As mentioned generally before, the aerogel is formed from a depolymerizable precursor and a non-depolymerizable precursor. At least one of the types of precursors is a monomeric component, where a “monomeric” component comprises monomers, short polymers, and, or crosslinkers. In some embodiments, one of the types of precursors is a monomer and the other is a prepolymer already polymerized but contains a chemical functionality that allows it to bond to the polymer resulting from the monomer precursor. The precursor that is a monomer could be either the depolymerizable precursor or the non-depolymerizable precursor. In this embodiment, polymerization refers to the transformation of the monomers and precursor prepolymers into a single multiphasic gel.
In some embodiments, the domain that is not depolymerized contains both a monomer and a crosslinker. The percentage of crosslinker in this domain can be between 0 and 100%. Generally, aerogels with less crosslinker are tougher materials less prone to mechanical failure, while materials with more crosslinkers are more rigid and more likely to retain porosity after depolymerization of the other domain or domains. The amount of crosslinker can be tuned to match the needs of specific applications. Crosslinking chemistries comprise difunctional or multifunctional methacrylates, acrylates, amines, anhydrides, azide compounds, divinylbenzene, 1,6-hexanediol dimethacrylate, and 1,6-hexanedioldiacrylate.
When these monomers undergo polymerization at 12, the resulting polymers from the first and second components form a multiphasic gel 14. The first polymer, for purposes of this discussion here, will form the non-polymerizable domain 20, and the second polymer will form the depolymerizable domain 22. As mentioned above, the second polymer is chemically bonded to the first polymer.
In one embodiment, a small molecule chain transfer agent may be added to the precursor components to prevent precipitation of polymer nanoparticles. Here, a small molecule is any compound having a molecular mass less than 600 atomic mass units. Examples of small molecule chain transfer agents include dodecanethiol, chloroform, decanethiol, 4,4′-thiobisbenzenethiol, tert-nonyl mercaptan, pentaphenylethane, isooctyl 3-mercaptopropionate, 4-methylbenzenethiol, pentaerythritol tetrakis(3-mercaptopropionate), bromotrichloromethane, carbon tetrabromide, organic thiols, halogen compounds, and aromatic hydrocarbons. In another embodiment, a nitroxide mediator may be added to the polymerization process, making the polymerization a stable free radical polymerization (SFRP). SFRP is favored over other types of controlled radical polymerization such as RAFT or ATRP because the resulting materials can be made colorless. In some embodiments a low-catalyst ATRP method such as ARGET (Activator ReGenerated by Electron Transfer) ATRP or ICAR (Initiators for Continuous Activator Regeneration) ATRP could be used to produce low CRI aerogels.
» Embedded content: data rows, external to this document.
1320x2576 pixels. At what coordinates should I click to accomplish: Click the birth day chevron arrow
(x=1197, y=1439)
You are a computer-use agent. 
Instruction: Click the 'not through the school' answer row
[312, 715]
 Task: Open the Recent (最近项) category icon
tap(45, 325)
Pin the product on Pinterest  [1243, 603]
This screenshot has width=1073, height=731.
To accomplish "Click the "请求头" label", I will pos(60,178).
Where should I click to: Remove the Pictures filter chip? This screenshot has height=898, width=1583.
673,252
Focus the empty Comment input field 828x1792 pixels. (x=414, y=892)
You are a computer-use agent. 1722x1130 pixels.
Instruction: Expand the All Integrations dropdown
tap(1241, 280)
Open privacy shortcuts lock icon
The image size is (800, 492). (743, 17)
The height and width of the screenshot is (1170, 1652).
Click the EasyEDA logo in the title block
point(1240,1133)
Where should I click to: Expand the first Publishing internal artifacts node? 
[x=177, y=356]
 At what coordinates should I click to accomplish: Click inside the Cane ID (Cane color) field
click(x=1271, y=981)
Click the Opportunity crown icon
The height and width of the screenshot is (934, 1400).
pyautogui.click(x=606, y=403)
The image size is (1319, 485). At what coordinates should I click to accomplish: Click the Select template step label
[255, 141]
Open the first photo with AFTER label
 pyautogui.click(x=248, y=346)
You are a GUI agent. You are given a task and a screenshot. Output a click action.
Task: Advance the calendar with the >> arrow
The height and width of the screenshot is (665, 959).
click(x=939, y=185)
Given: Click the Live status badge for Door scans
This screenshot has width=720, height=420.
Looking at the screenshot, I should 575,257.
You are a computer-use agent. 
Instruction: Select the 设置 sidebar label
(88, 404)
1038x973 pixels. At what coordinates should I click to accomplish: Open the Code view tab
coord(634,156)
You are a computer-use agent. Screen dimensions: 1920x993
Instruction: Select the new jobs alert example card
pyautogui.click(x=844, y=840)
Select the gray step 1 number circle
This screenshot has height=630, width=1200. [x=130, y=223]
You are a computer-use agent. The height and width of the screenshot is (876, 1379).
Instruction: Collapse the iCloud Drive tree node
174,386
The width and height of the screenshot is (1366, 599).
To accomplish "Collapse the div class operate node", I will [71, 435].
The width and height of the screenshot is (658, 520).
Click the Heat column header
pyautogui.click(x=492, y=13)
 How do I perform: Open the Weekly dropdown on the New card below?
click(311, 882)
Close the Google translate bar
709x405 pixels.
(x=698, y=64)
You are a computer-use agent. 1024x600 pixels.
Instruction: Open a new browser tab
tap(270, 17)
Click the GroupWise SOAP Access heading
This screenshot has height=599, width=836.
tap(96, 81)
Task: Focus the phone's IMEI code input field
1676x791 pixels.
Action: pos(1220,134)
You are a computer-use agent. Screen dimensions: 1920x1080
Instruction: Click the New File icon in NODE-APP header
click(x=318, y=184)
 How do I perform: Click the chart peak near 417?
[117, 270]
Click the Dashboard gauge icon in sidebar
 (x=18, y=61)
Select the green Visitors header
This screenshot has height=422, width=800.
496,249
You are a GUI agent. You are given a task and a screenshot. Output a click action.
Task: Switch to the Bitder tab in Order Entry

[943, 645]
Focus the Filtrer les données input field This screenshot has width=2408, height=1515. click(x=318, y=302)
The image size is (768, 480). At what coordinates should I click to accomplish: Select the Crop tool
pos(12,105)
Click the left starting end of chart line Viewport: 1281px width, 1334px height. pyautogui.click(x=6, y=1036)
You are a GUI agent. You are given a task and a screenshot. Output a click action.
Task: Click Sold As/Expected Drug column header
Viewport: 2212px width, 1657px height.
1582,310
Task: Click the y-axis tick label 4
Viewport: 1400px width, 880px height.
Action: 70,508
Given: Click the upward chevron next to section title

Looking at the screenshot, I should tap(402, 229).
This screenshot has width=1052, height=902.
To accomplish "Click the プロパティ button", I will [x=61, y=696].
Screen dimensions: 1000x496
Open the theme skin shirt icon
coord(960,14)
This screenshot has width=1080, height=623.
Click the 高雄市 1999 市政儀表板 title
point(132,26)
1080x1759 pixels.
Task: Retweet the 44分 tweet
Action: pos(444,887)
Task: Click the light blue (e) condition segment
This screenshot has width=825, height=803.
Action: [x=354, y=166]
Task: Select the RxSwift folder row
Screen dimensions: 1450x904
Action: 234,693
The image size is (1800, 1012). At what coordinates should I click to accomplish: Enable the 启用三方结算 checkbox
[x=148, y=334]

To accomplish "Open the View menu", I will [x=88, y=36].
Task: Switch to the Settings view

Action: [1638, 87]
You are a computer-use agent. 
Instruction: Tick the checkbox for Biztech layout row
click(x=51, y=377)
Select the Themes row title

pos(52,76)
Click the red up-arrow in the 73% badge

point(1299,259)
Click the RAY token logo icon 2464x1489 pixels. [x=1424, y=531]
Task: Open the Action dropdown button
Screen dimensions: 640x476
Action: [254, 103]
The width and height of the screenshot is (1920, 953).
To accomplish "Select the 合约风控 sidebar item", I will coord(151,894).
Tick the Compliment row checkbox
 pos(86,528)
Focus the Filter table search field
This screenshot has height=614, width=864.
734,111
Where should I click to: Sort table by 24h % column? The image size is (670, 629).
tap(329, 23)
The depolymerizable polymer may be removed by etching or any other type of removal at 16, depolymerizing the second polymer, leaving pores such as 18 where the second polymer used to occupy volume.
In one example, the multiphasic gel forms during radical polymerization when monomers react to form oligomers, chains of monomers with very few repeating units that separate during the gelation reaction. As stated above, one or more phases of the resultant gel comprise one or more chemically robust, non-depolymerizable polymers, and one or more phases comprise one or more polymers that chemically degrade under controlled conditions. In one embodiment, the reaction may comprise components to form polymers that will make up the non-depolymerizable component including: poly(divinylbenzene); polystyrene; polyethylvinylbenzene; polymethylmethacrylate; polymethylacrylate; poly(1,6-hexanediol dimethacrylate); poly(1,6-hexanediol diacrylate); polydimethylsiloxane; polyethylene; polypropylene; polyacetylene; methacrylates; acrylates; epoxy resins; polyimides; polyolefins; condensation polymers; and copolymers thereof.
The depolymerizable domain may result from prepolymers, typically with terminal or pendant functional groups, including polylactic acid, polyglycolide, polycaprolactone, polyhydroxyalkanoate, polybutylene succinate, polyethylene terephthalate, polyethylene oxide, polypropylene carbonate, polyethylene carbonate, polyethers, aliphatic polyester homopolymers, aliphatic polyester copolymers, aromatic polyester homopolymers, aromatic polyester copolymers, and aliphatic polycarbonates having a prescribed and sometimes narrow molecular weight distribution. The depolymerizable domain can also be formed from components that will form these polymers.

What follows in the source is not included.